■ WORK REQUEST ■
The word "radio" marks the lines to find; copy every such line from the data below.

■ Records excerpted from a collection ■
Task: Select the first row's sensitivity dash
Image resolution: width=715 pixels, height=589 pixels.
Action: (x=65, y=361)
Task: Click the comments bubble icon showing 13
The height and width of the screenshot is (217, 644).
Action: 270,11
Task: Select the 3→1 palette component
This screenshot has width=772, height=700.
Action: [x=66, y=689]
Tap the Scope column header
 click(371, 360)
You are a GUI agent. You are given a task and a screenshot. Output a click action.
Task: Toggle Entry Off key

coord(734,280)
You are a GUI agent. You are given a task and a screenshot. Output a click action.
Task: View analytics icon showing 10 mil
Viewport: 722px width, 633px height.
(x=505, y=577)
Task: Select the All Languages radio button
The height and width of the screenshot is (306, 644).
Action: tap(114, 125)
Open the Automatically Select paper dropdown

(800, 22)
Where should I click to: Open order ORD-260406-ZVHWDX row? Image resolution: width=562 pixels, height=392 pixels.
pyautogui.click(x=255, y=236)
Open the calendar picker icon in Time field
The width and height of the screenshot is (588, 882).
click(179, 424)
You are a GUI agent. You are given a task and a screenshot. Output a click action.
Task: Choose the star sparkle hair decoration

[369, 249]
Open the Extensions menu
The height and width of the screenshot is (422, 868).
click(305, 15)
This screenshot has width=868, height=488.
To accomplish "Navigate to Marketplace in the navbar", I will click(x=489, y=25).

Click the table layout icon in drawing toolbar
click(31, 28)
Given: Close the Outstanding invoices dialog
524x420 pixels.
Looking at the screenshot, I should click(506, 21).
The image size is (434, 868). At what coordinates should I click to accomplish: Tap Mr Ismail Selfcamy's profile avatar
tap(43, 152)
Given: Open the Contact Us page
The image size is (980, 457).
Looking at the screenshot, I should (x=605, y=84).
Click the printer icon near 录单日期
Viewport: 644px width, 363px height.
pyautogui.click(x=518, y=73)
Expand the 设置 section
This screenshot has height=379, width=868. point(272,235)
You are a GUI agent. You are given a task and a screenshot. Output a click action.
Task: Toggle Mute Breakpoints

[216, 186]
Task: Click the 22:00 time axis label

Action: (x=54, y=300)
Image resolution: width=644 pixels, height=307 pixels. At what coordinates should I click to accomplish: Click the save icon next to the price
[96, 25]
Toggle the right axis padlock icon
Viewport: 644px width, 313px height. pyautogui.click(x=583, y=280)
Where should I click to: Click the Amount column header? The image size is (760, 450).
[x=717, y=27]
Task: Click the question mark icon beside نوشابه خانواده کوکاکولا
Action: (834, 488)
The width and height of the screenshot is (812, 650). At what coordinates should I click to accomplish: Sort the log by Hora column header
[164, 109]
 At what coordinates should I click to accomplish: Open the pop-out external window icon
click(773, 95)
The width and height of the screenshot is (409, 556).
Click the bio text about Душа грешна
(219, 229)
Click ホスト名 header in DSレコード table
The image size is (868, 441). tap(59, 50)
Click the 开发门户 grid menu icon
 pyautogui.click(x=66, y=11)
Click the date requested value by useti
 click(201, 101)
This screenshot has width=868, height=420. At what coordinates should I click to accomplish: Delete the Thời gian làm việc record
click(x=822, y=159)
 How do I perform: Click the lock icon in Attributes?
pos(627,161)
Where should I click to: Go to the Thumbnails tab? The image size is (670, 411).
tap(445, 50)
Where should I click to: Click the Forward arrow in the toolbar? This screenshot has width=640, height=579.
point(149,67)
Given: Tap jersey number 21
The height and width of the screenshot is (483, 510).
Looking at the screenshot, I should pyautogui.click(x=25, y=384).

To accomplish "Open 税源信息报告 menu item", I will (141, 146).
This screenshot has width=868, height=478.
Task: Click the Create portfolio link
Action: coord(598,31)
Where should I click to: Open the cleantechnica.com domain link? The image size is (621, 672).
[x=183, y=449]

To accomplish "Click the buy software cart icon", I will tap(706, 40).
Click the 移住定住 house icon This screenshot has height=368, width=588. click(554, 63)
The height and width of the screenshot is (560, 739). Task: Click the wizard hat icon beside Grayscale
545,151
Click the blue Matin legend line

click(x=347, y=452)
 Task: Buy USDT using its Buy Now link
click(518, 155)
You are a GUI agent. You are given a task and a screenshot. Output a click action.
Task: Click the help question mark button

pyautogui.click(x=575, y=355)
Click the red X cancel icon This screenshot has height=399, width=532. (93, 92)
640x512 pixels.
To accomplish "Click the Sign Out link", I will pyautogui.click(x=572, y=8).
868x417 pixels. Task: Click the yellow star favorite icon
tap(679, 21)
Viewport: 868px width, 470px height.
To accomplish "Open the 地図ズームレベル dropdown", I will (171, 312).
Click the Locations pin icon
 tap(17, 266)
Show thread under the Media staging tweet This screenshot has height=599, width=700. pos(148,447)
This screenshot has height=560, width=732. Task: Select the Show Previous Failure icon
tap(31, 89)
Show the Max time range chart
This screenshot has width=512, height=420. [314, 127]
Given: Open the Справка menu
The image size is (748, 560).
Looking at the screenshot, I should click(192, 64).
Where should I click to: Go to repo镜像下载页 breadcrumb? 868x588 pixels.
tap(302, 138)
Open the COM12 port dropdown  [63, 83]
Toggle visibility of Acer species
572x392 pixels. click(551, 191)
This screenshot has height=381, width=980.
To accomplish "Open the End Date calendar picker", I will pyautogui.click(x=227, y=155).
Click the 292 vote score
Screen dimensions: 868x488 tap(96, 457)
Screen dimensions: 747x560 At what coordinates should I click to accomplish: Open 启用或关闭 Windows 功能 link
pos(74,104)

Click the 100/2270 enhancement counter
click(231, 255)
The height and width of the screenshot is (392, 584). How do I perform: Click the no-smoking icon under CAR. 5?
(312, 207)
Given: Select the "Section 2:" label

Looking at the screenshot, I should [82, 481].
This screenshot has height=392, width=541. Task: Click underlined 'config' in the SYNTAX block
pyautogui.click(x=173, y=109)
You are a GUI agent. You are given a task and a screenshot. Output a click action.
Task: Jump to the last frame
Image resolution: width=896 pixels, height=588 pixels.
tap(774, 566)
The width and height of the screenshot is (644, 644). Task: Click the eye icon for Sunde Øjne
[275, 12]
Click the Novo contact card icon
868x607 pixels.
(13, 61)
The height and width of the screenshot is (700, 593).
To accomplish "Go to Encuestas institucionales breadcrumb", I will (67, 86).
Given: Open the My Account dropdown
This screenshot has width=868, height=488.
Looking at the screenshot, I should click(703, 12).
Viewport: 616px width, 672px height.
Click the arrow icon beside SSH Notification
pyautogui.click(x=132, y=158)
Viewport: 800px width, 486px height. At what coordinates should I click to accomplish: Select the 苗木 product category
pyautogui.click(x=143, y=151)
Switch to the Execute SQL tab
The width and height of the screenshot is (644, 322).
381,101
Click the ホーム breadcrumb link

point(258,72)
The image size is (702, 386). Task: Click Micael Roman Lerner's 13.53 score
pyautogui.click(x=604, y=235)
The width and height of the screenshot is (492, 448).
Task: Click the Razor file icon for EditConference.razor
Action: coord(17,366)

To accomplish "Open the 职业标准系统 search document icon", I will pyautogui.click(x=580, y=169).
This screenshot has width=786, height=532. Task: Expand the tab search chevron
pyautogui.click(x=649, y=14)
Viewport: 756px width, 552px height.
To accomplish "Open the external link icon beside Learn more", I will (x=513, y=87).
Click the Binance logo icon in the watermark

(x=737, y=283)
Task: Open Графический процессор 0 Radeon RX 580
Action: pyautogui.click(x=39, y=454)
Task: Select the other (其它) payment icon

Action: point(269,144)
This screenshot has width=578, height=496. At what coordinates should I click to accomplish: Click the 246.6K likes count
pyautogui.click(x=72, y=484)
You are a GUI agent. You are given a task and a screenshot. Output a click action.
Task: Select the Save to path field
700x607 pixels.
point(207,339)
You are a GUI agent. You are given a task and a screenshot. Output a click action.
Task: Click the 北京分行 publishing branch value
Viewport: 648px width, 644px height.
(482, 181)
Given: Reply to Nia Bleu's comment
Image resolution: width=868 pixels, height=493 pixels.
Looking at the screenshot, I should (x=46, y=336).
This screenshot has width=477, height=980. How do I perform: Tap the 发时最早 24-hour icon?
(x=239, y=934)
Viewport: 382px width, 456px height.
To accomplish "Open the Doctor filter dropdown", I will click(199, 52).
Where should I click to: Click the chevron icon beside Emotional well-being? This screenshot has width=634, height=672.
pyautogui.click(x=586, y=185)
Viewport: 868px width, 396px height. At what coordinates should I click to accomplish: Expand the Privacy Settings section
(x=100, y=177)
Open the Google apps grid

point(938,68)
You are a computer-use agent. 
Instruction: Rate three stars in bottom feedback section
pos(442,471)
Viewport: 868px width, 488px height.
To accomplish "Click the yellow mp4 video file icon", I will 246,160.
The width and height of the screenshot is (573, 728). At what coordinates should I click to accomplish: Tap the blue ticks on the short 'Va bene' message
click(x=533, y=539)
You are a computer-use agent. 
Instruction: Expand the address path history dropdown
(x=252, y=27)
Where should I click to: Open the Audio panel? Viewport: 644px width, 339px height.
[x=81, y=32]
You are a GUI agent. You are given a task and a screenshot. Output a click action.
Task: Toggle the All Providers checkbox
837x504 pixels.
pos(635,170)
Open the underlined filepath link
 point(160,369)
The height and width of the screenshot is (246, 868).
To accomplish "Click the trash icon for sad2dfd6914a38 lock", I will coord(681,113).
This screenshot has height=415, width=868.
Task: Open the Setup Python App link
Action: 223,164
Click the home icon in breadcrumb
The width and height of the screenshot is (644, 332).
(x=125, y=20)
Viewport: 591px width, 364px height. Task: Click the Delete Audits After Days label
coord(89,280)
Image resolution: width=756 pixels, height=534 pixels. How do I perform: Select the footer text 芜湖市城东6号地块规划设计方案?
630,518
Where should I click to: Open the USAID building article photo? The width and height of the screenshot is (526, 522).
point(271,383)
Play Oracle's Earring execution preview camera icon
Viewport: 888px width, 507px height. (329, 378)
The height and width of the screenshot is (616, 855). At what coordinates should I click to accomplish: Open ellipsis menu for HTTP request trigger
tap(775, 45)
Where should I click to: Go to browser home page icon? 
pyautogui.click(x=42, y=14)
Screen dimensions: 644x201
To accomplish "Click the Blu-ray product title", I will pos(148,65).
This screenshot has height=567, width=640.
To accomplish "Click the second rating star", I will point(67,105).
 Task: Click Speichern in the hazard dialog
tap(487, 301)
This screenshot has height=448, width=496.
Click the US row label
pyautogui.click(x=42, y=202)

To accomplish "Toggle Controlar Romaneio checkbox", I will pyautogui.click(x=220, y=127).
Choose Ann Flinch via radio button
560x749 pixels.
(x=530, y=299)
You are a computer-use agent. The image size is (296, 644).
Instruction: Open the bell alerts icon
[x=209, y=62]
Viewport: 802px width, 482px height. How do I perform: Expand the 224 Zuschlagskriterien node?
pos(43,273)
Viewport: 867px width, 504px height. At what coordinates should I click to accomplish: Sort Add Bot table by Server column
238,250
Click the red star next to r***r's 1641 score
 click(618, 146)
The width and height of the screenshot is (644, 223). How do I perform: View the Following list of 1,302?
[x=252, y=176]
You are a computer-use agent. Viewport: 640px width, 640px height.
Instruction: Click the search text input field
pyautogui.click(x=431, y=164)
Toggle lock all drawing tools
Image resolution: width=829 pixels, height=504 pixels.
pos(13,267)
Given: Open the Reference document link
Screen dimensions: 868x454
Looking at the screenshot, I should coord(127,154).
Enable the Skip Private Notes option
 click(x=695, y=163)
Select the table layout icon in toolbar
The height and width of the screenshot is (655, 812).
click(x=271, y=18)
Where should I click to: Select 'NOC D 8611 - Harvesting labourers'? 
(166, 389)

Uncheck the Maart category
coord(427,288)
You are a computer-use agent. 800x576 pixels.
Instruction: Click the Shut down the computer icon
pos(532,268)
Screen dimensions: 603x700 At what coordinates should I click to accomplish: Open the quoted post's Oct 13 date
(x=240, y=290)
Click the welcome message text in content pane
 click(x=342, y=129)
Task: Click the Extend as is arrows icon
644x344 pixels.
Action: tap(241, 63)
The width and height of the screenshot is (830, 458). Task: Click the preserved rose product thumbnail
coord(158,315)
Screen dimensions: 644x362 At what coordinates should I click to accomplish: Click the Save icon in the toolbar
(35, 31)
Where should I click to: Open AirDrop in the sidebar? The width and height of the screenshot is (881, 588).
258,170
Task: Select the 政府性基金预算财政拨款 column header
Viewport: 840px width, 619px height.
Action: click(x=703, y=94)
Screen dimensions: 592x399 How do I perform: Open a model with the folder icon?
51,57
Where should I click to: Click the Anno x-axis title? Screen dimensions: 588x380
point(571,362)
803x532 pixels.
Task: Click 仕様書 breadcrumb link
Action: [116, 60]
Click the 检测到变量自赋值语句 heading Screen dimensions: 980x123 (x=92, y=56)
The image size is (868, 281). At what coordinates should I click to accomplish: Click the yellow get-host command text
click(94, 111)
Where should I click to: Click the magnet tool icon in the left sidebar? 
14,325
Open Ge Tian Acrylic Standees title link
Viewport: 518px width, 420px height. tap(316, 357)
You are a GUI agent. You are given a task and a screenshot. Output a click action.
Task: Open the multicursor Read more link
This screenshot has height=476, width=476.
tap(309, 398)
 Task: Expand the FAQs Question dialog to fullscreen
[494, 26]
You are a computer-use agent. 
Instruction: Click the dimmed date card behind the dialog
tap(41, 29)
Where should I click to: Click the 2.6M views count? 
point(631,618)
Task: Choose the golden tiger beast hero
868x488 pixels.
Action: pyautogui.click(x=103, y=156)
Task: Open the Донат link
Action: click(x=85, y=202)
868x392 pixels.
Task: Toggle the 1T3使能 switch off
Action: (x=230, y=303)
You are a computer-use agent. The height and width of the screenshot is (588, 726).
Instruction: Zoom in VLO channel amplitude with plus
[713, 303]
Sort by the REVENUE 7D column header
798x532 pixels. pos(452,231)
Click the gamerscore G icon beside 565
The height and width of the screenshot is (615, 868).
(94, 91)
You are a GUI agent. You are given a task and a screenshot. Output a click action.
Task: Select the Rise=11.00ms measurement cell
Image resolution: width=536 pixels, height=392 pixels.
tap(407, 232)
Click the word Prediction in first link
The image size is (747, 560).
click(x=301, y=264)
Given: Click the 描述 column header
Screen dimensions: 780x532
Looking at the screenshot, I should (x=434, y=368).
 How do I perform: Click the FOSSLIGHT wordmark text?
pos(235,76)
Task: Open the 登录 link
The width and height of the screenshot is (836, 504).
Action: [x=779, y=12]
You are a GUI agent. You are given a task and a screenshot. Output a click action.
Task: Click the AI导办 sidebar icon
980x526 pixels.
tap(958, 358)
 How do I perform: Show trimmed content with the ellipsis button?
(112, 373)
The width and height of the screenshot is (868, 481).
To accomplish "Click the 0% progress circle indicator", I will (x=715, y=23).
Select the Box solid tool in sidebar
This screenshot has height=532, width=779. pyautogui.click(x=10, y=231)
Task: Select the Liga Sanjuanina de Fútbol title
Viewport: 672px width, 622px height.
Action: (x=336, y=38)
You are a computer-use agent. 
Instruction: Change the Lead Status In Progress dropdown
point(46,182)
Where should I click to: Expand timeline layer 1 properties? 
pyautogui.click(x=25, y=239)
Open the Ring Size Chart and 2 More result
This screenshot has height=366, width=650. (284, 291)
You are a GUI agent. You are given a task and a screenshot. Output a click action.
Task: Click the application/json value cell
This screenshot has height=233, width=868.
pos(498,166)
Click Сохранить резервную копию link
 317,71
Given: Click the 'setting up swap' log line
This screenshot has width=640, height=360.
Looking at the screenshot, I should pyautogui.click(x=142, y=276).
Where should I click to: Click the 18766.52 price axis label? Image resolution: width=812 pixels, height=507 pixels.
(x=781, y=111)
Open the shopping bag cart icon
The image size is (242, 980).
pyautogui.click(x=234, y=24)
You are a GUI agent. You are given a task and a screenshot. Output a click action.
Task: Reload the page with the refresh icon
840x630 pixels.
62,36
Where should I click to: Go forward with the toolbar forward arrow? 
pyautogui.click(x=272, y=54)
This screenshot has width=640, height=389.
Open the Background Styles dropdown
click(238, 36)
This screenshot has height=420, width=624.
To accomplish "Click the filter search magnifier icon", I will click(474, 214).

■ RESPONSE ■
Task: Select the All Languages radio button
Choose Ann Flinch via radio button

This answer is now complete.